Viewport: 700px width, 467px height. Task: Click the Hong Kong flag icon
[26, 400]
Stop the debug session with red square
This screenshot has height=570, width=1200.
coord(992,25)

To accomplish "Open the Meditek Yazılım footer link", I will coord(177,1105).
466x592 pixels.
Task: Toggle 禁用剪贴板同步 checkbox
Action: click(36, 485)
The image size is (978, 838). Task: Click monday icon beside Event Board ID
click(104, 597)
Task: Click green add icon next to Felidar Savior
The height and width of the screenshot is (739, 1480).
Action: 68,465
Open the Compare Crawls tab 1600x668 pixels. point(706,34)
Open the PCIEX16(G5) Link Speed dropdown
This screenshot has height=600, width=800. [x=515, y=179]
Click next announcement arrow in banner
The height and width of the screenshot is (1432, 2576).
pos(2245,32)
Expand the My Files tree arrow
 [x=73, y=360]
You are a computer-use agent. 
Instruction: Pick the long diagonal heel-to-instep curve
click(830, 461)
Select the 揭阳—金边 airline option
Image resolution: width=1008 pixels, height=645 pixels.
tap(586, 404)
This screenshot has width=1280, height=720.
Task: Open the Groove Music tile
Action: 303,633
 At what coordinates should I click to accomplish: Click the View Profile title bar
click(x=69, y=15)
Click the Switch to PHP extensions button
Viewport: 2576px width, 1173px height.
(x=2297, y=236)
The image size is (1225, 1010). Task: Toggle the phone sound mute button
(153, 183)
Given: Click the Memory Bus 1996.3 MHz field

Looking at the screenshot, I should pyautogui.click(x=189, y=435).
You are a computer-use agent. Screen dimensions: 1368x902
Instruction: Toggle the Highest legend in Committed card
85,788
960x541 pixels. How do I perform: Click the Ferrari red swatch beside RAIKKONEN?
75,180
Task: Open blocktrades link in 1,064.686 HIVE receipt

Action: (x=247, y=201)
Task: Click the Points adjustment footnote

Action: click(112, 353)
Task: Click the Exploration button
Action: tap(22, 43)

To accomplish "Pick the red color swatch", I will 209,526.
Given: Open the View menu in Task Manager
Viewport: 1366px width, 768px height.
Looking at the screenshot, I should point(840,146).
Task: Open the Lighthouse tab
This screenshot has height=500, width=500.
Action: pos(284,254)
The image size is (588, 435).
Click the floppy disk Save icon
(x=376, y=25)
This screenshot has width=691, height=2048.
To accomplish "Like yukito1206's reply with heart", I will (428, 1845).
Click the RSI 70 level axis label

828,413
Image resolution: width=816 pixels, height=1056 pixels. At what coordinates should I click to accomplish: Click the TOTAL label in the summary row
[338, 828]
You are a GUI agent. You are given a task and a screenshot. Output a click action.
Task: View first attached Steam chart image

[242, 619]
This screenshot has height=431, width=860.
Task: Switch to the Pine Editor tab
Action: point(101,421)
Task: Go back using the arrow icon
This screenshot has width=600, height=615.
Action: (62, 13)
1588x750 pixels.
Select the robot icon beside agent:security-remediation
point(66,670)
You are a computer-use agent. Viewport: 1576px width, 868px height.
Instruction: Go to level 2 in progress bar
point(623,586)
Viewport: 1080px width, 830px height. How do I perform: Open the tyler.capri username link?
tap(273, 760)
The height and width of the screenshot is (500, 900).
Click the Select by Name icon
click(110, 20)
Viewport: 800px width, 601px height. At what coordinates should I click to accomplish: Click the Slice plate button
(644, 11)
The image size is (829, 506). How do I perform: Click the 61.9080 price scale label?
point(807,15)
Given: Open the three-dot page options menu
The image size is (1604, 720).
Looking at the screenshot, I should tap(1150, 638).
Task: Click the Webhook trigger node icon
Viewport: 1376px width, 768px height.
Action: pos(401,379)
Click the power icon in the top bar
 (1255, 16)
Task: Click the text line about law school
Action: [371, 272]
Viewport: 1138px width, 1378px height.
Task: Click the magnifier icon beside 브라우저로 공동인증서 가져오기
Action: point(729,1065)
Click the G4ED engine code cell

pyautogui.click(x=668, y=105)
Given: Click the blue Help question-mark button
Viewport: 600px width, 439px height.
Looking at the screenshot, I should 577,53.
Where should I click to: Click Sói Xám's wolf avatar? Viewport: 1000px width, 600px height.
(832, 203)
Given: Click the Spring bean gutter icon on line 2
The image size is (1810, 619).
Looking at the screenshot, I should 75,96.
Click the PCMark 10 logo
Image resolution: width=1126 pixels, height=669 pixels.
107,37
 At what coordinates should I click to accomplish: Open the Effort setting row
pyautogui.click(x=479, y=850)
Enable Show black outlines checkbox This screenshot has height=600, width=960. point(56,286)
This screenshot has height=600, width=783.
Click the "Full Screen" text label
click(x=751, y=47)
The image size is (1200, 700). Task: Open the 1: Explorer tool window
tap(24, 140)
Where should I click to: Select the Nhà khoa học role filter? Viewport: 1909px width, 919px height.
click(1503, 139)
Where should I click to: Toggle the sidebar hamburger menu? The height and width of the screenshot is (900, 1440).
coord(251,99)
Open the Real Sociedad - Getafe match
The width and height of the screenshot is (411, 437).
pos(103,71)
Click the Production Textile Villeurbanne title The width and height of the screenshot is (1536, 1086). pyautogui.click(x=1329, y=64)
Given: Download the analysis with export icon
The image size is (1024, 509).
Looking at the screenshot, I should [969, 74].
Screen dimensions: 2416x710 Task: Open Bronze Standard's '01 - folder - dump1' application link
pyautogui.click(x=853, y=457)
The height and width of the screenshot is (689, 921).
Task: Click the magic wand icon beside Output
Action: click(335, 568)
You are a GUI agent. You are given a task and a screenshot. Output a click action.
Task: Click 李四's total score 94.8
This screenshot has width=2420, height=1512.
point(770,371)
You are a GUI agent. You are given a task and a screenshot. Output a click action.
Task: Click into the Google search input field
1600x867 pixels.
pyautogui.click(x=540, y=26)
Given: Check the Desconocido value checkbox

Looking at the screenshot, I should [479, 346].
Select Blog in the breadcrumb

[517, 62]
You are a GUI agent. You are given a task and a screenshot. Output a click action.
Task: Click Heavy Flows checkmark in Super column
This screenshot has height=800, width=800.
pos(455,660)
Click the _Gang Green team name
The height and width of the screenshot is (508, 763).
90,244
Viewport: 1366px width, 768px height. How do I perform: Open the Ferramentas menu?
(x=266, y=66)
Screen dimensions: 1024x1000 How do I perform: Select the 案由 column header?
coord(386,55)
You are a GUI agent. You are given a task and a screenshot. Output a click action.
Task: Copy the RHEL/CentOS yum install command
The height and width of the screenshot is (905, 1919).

· · ·

- _WHAT THIS TASK INVOLVES_
Repeat the material, keeping every word exactly as it is.

- _EXERCISE ANSWER_
Viewport: 700px width, 467px height. Task: Click the Hong Kong flag icon
[26, 400]
Stop the debug session with red square
This screenshot has height=570, width=1200.
coord(992,25)

To accomplish "Open the Meditek Yazılım footer link", I will coord(177,1105).
466x592 pixels.
Task: Toggle 禁用剪贴板同步 checkbox
Action: click(36, 485)
The image size is (978, 838). Task: Click monday icon beside Event Board ID
click(104, 597)
Task: Click green add icon next to Felidar Savior
The height and width of the screenshot is (739, 1480).
Action: 68,465
Open the Compare Crawls tab 1600x668 pixels. point(706,34)
Open the PCIEX16(G5) Link Speed dropdown
This screenshot has height=600, width=800. [x=515, y=179]
Click next announcement arrow in banner
The height and width of the screenshot is (1432, 2576).
pos(2245,32)
Expand the My Files tree arrow
 [x=73, y=360]
You are a computer-use agent. 
Instruction: Pick the long diagonal heel-to-instep curve
click(830, 461)
Select the 揭阳—金边 airline option
Image resolution: width=1008 pixels, height=645 pixels.
tap(586, 404)
This screenshot has width=1280, height=720.
Task: Open the Groove Music tile
Action: 303,633
 At what coordinates should I click to accomplish: Click the View Profile title bar
click(x=69, y=15)
Click the Switch to PHP extensions button
Viewport: 2576px width, 1173px height.
(x=2297, y=236)
The image size is (1225, 1010). Task: Toggle the phone sound mute button
(153, 183)
Given: Click the Memory Bus 1996.3 MHz field

Looking at the screenshot, I should pyautogui.click(x=189, y=435).
You are a computer-use agent. Screen dimensions: 1368x902
Instruction: Toggle the Highest legend in Committed card
85,788
960x541 pixels. How do I perform: Click the Ferrari red swatch beside RAIKKONEN?
75,180
Task: Open blocktrades link in 1,064.686 HIVE receipt

Action: (x=247, y=201)
Task: Click the Points adjustment footnote

Action: click(112, 353)
Task: Click the Exploration button
Action: tap(22, 43)

To accomplish "Pick the red color swatch", I will 209,526.
Given: Open the View menu in Task Manager
Viewport: 1366px width, 768px height.
Looking at the screenshot, I should point(840,146).
Task: Open the Lighthouse tab
This screenshot has height=500, width=500.
Action: pos(284,254)
The image size is (588, 435).
Click the floppy disk Save icon
(x=376, y=25)
This screenshot has width=691, height=2048.
To accomplish "Like yukito1206's reply with heart", I will (428, 1845).
Click the RSI 70 level axis label

828,413
Image resolution: width=816 pixels, height=1056 pixels. At what coordinates should I click to accomplish: Click the TOTAL label in the summary row
[338, 828]
You are a GUI agent. You are given a task and a screenshot. Output a click action.
Task: View first attached Steam chart image

[242, 619]
This screenshot has height=431, width=860.
Task: Switch to the Pine Editor tab
Action: point(101,421)
Task: Go back using the arrow icon
This screenshot has width=600, height=615.
Action: (62, 13)
1588x750 pixels.
Select the robot icon beside agent:security-remediation
point(66,670)
You are a computer-use agent. Viewport: 1576px width, 868px height.
Instruction: Go to level 2 in progress bar
point(623,586)
Viewport: 1080px width, 830px height. How do I perform: Open the tyler.capri username link?
tap(273, 760)
The height and width of the screenshot is (500, 900).
Click the Select by Name icon
click(110, 20)
Viewport: 800px width, 601px height. At what coordinates should I click to accomplish: Click the Slice plate button
(644, 11)
The image size is (829, 506). How do I perform: Click the 61.9080 price scale label?
point(807,15)
Given: Open the three-dot page options menu
The image size is (1604, 720).
Looking at the screenshot, I should tap(1150, 638).
Task: Click the Webhook trigger node icon
Viewport: 1376px width, 768px height.
Action: pos(401,379)
Click the power icon in the top bar
 (1255, 16)
Task: Click the text line about law school
Action: [371, 272]
Viewport: 1138px width, 1378px height.
Task: Click the magnifier icon beside 브라우저로 공동인증서 가져오기
Action: point(729,1065)
Click the G4ED engine code cell

pyautogui.click(x=668, y=105)
Given: Click the blue Help question-mark button
Viewport: 600px width, 439px height.
Looking at the screenshot, I should 577,53.
Where should I click to: Click Sói Xám's wolf avatar? Viewport: 1000px width, 600px height.
(832, 203)
Given: Click the Spring bean gutter icon on line 2
The image size is (1810, 619).
Looking at the screenshot, I should 75,96.
Click the PCMark 10 logo
Image resolution: width=1126 pixels, height=669 pixels.
107,37
 At what coordinates should I click to accomplish: Open the Effort setting row
pyautogui.click(x=479, y=850)
Enable Show black outlines checkbox This screenshot has height=600, width=960. point(56,286)
This screenshot has height=600, width=783.
Click the "Full Screen" text label
click(x=751, y=47)
The image size is (1200, 700). Task: Open the 1: Explorer tool window
tap(24, 140)
Where should I click to: Select the Nhà khoa học role filter? Viewport: 1909px width, 919px height.
click(1503, 139)
Where should I click to: Toggle the sidebar hamburger menu? The height and width of the screenshot is (900, 1440).
coord(251,99)
Open the Real Sociedad - Getafe match
The width and height of the screenshot is (411, 437).
pos(103,71)
Click the Production Textile Villeurbanne title The width and height of the screenshot is (1536, 1086). pyautogui.click(x=1329, y=64)
Given: Download the analysis with export icon
The image size is (1024, 509).
Looking at the screenshot, I should [969, 74].
Screen dimensions: 2416x710 Task: Open Bronze Standard's '01 - folder - dump1' application link
pyautogui.click(x=853, y=457)
The height and width of the screenshot is (689, 921).
Task: Click the magic wand icon beside Output
Action: click(335, 568)
You are a GUI agent. You are given a task and a screenshot. Output a click action.
Task: Click 李四's total score 94.8
This screenshot has width=2420, height=1512.
point(770,371)
You are a GUI agent. You are given a task and a screenshot. Output a click action.
Task: Click into the Google search input field
1600x867 pixels.
pyautogui.click(x=540, y=26)
Given: Check the Desconocido value checkbox

Looking at the screenshot, I should [479, 346].
Select Blog in the breadcrumb

[517, 62]
You are a GUI agent. You are given a task and a screenshot. Output a click action.
Task: Click Heavy Flows checkmark in Super column
This screenshot has height=800, width=800.
pos(455,660)
Click the _Gang Green team name
The height and width of the screenshot is (508, 763).
90,244
Viewport: 1366px width, 768px height. How do I perform: Open the Ferramentas menu?
(x=266, y=66)
Screen dimensions: 1024x1000 How do I perform: Select the 案由 column header?
coord(386,55)
You are a GUI agent. You are given a task and a screenshot. Output a click action.
Task: Copy the RHEL/CentOS yum install command
The height and width of the screenshot is (905, 1919).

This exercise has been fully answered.